> **Exercise requirements**
Starting at the line below that contains "The height and" and ending at the line that contains "Go to Sadarbības", retype each line exactly as it stands, but omit the pictures.
═════ Records shown ═════
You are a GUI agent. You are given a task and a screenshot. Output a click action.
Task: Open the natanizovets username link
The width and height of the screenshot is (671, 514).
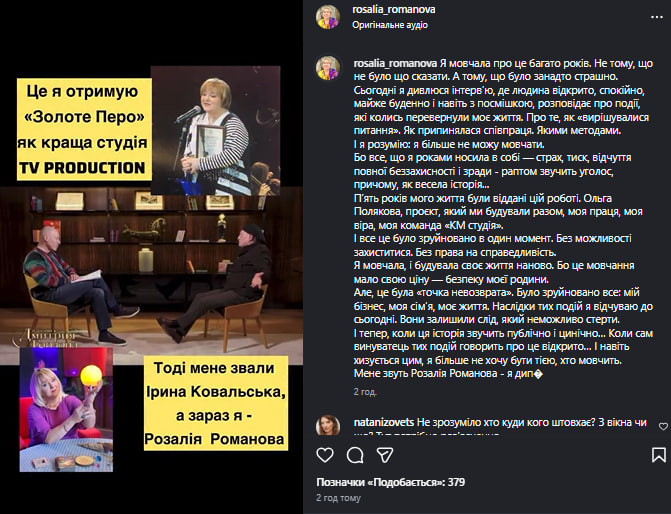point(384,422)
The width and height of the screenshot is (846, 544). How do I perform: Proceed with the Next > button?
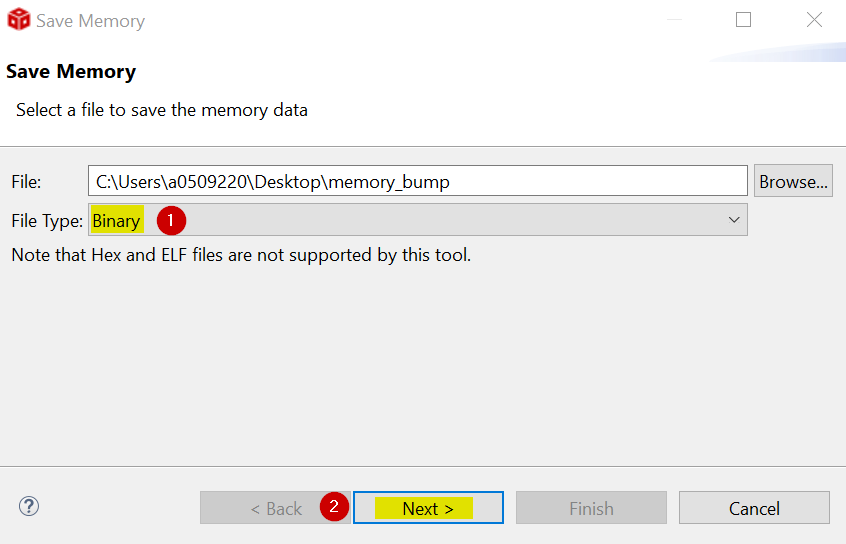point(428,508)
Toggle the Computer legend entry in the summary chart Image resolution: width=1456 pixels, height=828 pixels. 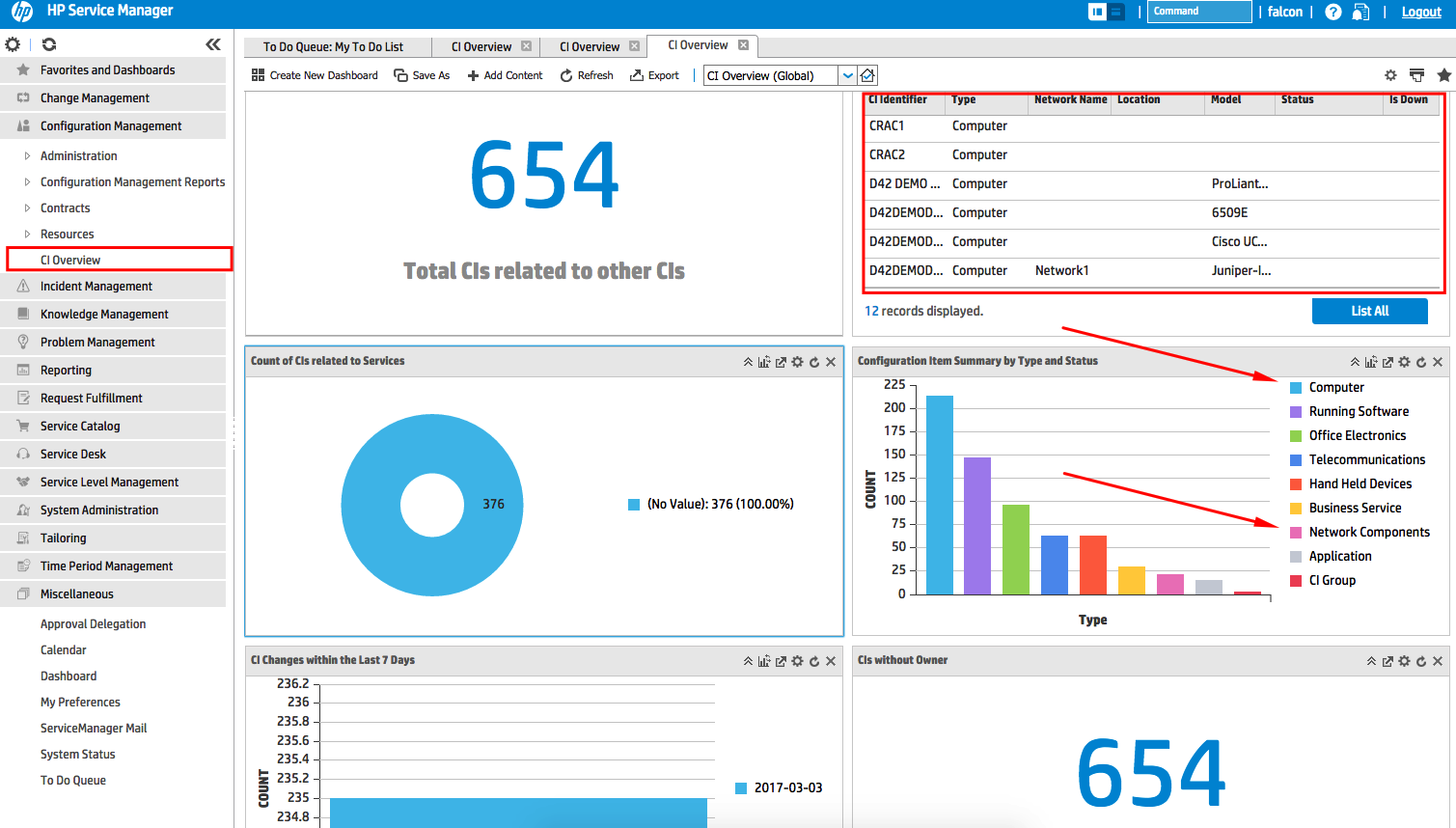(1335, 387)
═════
═════ Records shown ═════
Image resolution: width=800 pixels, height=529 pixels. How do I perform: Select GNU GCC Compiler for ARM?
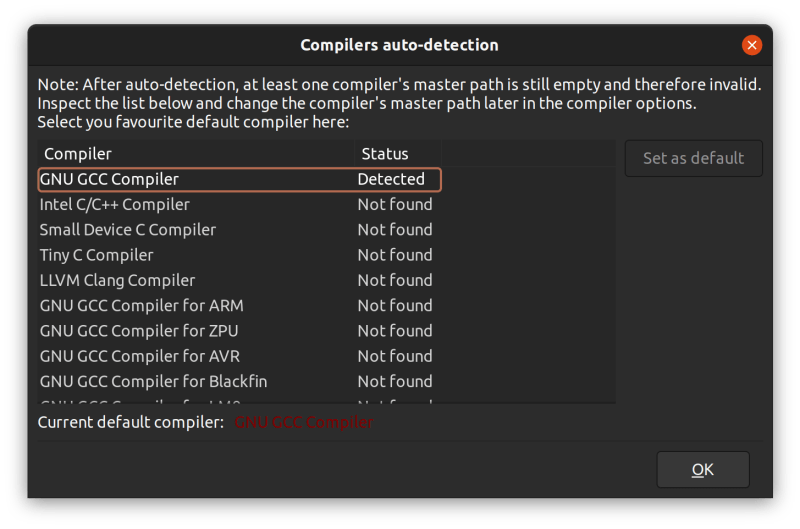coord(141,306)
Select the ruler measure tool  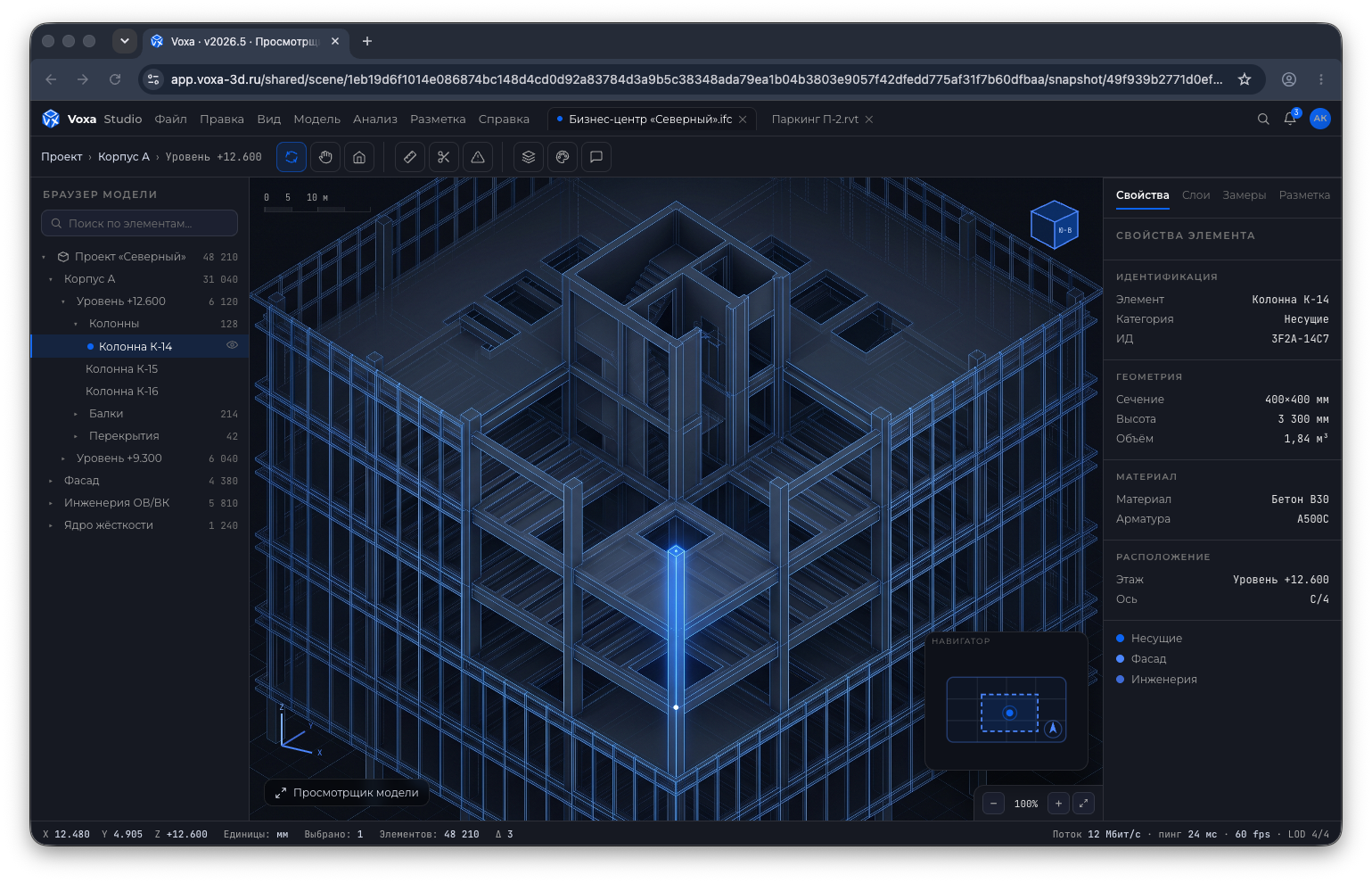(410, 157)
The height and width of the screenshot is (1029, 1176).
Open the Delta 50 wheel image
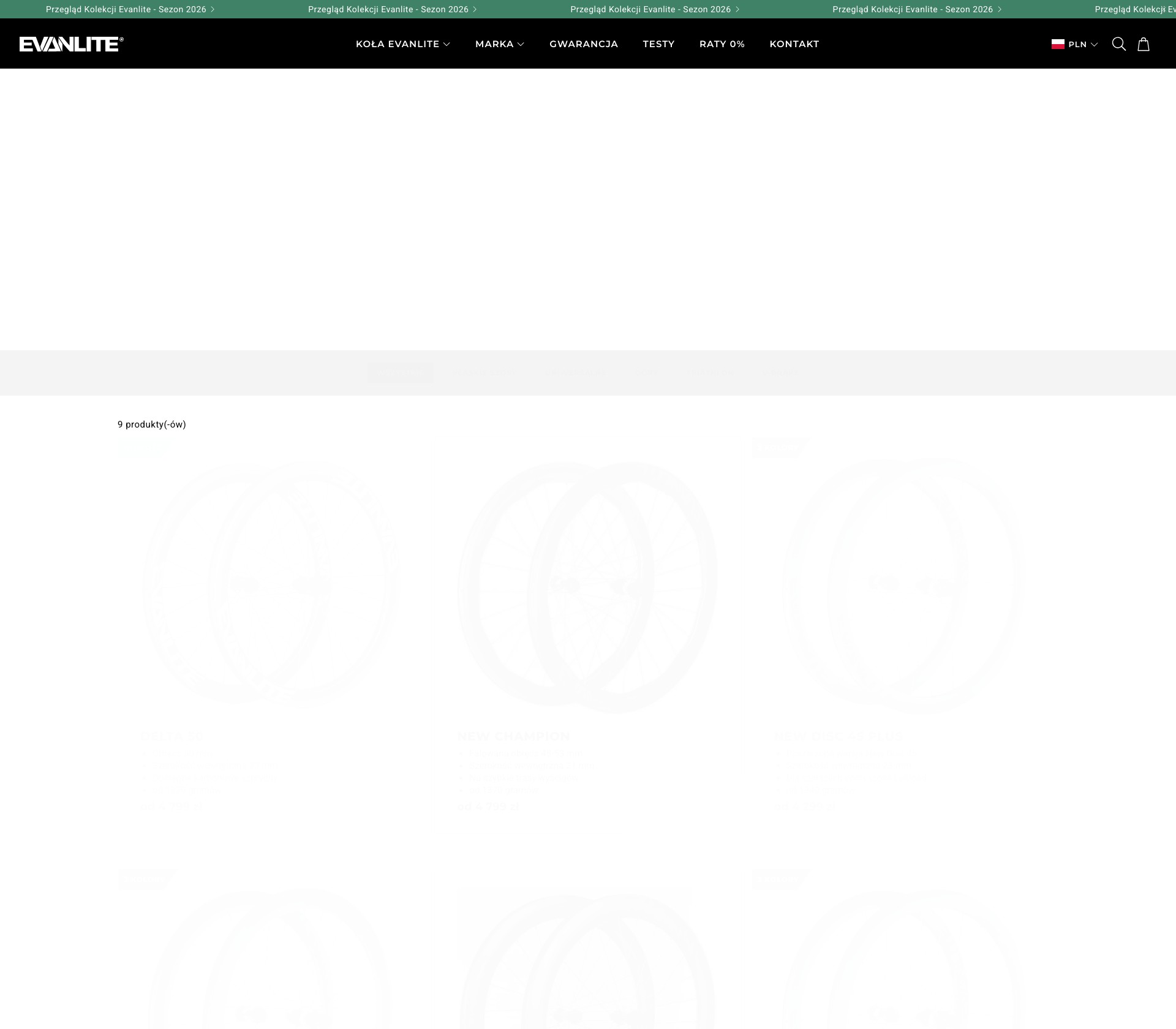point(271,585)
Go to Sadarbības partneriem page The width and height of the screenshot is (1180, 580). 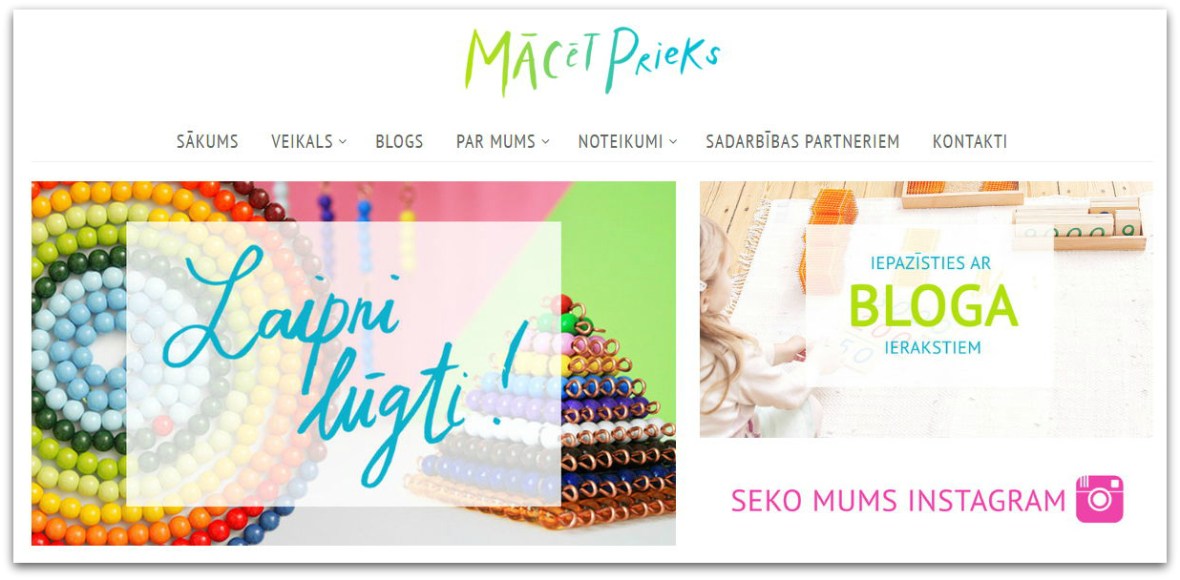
═════
═════ Records shown ═════
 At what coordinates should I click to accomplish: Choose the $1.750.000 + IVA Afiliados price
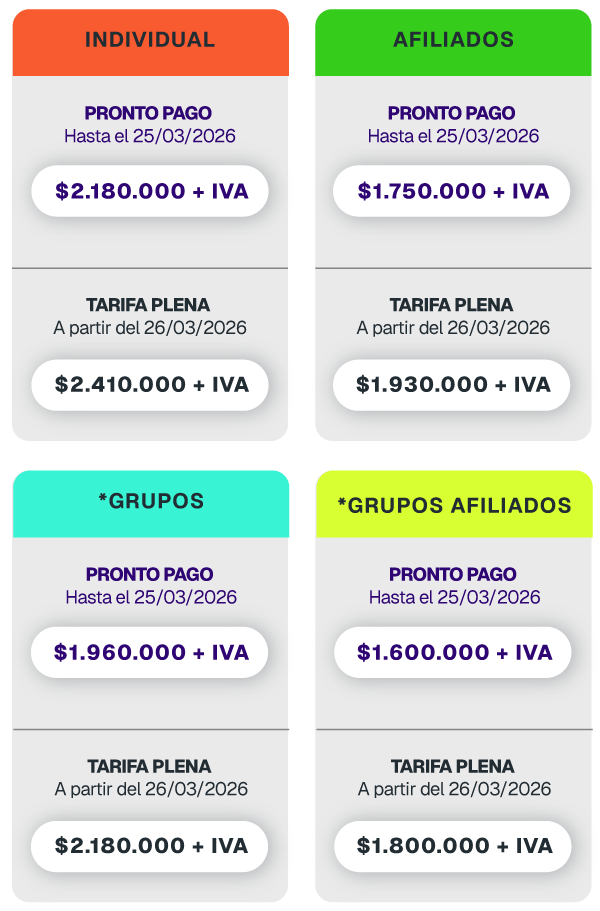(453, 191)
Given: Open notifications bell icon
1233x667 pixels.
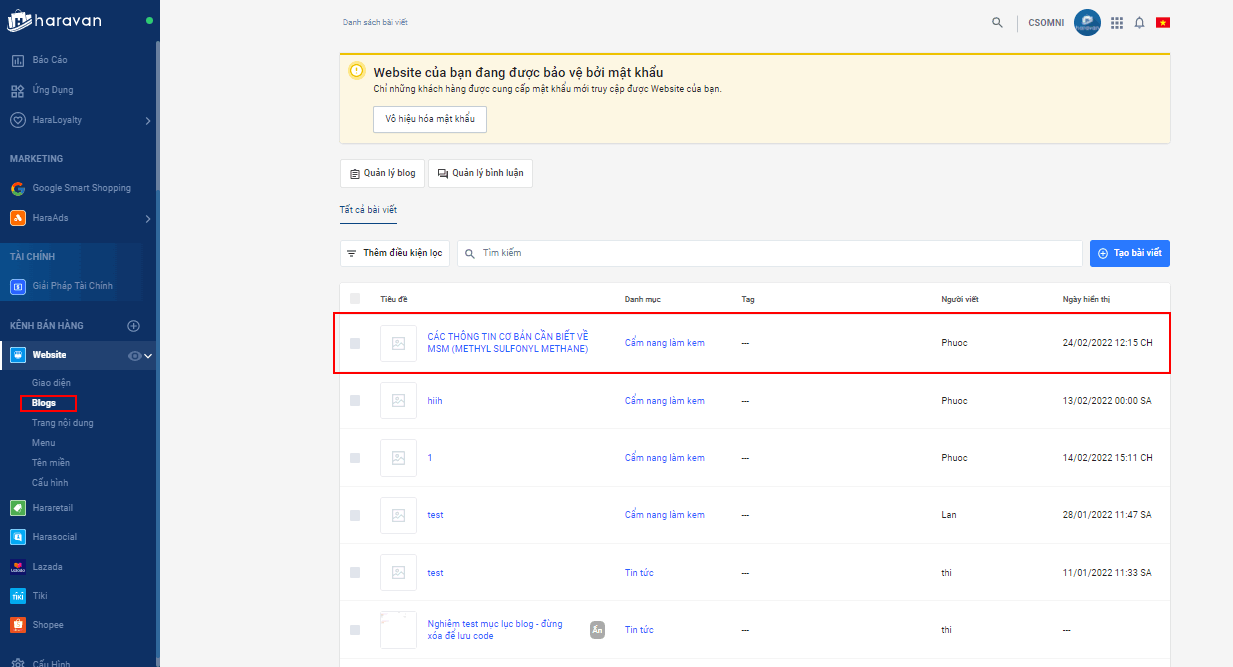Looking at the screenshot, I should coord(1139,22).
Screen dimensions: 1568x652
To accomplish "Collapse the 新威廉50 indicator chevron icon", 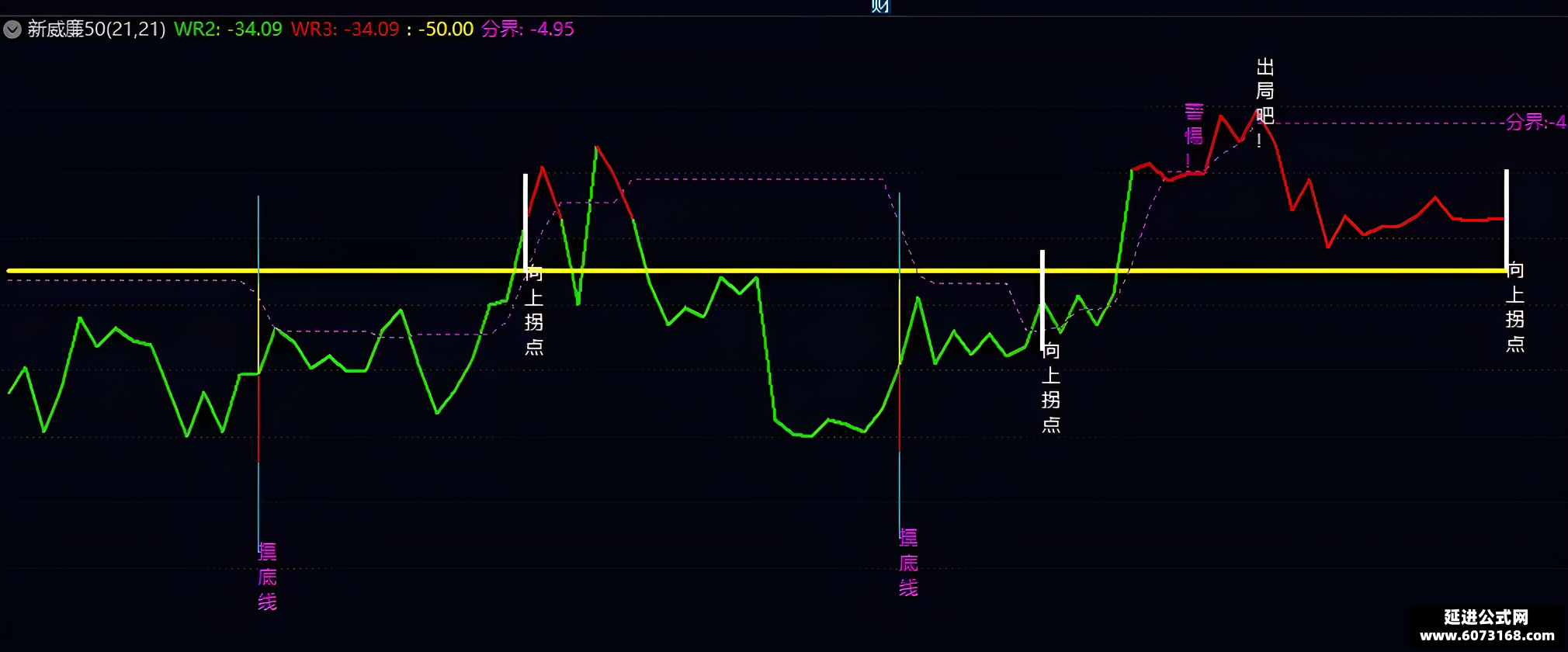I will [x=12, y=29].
═════
> **Answer box**
The height and width of the screenshot is (1029, 1176).
Open the Delta 50 wheel image
point(271,585)
Go to Sadarbības partneriem page The width and height of the screenshot is (1180, 580). 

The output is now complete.